Für ein Land wie Sambia hat die Abwanderung von Fachkräften verheerende Auswirkungen. Gerade im medizinischen Bereich (ob Pflegepersonal oder Ärzte – ganz egal), in der IT, im Ingenieurswesen und im Handwerk ist die Zahl derer, die sich westwärts oder Richtung Südafrika orientieren, gravierend. Dies merkt man an allen Ecken und Enden. Kleine und ländliche Hospitäler haben so kaum eine Chance, eine gute Behandlung nach modernen Standards anzubieten. Einen guten Handwerker in Kalomo zu finden, gestaltet sich als fast unmöglich und Netzwerkspezialisten müssen extra von Lusaka aus angefordert werden.

Auch hier befindet sich Afrika in einem Teufelskreis: Unabhängigkeit von auswärtiger Hilfe gelingt nur, wenn Fachkräfte vor Ort die Lücken schließen können. Da es davon aber nur wenige gibt, werden wieder Spezialisten durch die Entwicklungshilfe angefragt.

Alles klappt wie am Schnürchen: Ich komme in Lusaka an und Madwell wartet schon auf mich. Wir fahren zu Game (schockierenderweise wirklich der einzige Laden, in dem es vernünftige Fahrräder zu kaufen gibt!), ich blättere 1 Mio. Kwacha hin und befinde mich seitdem im Besitz eines knallroten Mountain-Bikes.

Im Nachgang muss ich allerdings noch erwähnen, dass ich doch meiner Intuition hätte folgen, und ein schon zusammengebautes Fahrrad hätte kaufen sollen.

Stattdessen bin ich auf den Rat Madwells, ein Rad in einer Box lasse sich besser transportieren, eingegangen und habe nun den Salat:

Niemand weiß, wie das Rad fachgerecht zusammenzubauen ist (ein Handbuch lag der Box leider auch nicht bei) und so muss ich jetzt erst einmal zusehen, wie ich

a) an ein Handbuch,

b) an Werkzeug und

c) an einen handwerklich begabten Menschen komme…


Do you believe in God? Glaubenssachen Part II

Ich weiß nicht, wie der Sambier an sich immer so ruhig bleiben kann.

Mich nervt es auf jeden Fall „wie die Hölle“… diese ständigen Missionierungs- (Rekrutierungsversuche)!
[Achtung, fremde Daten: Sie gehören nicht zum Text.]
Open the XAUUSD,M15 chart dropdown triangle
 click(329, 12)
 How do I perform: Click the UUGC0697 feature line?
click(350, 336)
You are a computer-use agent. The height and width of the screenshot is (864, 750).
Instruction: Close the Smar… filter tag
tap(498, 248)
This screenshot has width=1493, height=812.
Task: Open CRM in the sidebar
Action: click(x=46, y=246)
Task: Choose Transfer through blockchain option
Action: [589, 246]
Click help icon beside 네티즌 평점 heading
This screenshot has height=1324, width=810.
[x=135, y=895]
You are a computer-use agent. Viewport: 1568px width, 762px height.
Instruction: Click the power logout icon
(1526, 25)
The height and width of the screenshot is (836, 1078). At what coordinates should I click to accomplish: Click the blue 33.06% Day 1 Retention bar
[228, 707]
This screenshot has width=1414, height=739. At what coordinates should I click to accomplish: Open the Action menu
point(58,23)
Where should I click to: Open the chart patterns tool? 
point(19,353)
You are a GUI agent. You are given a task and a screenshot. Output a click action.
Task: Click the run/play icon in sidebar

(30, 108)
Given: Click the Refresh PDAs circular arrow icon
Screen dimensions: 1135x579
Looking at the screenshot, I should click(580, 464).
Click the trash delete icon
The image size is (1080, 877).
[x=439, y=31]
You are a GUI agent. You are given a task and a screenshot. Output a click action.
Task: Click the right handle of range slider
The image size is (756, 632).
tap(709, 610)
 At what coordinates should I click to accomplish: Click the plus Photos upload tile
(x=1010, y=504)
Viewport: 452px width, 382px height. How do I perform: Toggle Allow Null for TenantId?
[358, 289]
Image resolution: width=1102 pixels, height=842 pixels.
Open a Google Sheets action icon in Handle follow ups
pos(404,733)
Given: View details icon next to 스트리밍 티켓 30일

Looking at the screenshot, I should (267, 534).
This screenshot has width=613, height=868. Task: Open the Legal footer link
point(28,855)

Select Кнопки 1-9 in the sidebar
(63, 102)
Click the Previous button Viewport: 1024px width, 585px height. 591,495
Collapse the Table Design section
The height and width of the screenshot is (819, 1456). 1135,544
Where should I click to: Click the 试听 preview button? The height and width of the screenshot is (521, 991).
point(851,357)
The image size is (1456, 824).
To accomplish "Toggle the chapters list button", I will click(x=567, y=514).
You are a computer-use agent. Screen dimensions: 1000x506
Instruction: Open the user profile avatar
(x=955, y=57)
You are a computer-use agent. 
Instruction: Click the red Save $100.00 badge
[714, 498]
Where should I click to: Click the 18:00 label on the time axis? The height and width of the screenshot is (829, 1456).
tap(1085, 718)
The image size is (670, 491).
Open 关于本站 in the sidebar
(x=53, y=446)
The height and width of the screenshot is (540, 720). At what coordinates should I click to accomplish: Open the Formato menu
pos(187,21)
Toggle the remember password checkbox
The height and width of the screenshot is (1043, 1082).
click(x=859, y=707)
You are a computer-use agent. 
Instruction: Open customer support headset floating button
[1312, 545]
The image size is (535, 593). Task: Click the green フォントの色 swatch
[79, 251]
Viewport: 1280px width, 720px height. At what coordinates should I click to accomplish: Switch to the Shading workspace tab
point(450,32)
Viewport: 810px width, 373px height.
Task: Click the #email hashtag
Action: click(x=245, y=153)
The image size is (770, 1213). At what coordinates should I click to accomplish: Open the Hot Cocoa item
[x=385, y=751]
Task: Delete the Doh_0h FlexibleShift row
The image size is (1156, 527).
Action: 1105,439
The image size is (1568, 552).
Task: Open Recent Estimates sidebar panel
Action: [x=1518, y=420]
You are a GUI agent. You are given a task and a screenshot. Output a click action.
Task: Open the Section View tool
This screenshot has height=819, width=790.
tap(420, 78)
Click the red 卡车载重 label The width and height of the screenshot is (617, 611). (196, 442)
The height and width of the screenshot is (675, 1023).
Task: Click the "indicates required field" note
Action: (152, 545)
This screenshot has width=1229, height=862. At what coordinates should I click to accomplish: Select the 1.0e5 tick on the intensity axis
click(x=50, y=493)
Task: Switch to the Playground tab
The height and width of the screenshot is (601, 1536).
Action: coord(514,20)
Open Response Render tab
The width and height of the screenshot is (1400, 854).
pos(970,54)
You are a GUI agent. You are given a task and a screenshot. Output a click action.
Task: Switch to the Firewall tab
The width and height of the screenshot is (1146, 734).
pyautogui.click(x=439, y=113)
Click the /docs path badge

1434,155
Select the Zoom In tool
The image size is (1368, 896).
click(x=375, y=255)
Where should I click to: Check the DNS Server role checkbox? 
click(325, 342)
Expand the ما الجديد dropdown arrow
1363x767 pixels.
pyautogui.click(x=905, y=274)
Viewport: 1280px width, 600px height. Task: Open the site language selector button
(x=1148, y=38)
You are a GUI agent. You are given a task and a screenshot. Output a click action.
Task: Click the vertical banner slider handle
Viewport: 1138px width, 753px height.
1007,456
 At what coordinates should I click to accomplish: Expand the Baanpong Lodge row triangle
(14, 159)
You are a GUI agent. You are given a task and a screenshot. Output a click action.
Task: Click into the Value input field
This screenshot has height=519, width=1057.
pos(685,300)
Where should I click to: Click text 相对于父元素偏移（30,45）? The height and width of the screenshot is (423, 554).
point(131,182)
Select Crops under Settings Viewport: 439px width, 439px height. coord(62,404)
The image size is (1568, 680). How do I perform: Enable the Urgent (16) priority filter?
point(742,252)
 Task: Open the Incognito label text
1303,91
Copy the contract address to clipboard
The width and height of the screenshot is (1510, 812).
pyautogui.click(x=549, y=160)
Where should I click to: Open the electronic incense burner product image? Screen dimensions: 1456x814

So auch im öffentlichen Nahverkehr:

Man sitzt im Nachtbus, wartet auf die Abfahrt, Leute drängen sich durch den viel zu schmalen Gang, alle sind müde und wollen nur noch nach Hause. Und was passiert?

Ein „Missionar“ kommt in den Bus und fängt an zu predigen. In einer Lautstärke und Intonation (eigentlich ein einziges Gebrülle), dass man ihm am liebsten selbst entgegen schreien würde: „Shut the fu…. hell up!“.

Diese Brüll-Predigten dauern oft über eine halbe Stunde. Die Männer (Frauen habe ich bisher noch nicht erlebt) Brüllen sich ein Zeug zusammen, dass es schon fast weh tut und am Ende wird nachdrücklich um Geld oder die Telefonnummer gebeten!

Ich habe während solcher Ereignisse selbst schon öfter ein Stoßgebet gen Himmel versandt und dem lieben Gott für meine schalldichten Kopfhörer gedankt (und ihn auch gebeten, einen kleinen tödlichen Blitz vom Himmel zu schicken).

Der Bus kann natürlich erst abfahren, wenn dieser Mensch fertig mit Missionieren ist, was oft zu Verspätungen führt. Da es sich aber um irgendetwas Christliches handelt und man vielleicht Angst hat, in die Hölle zu kommen, schreitet niemand ein, auch wenn es alle nervt.

So. Jetzt bin ich´s los. Friede sei mit Euch.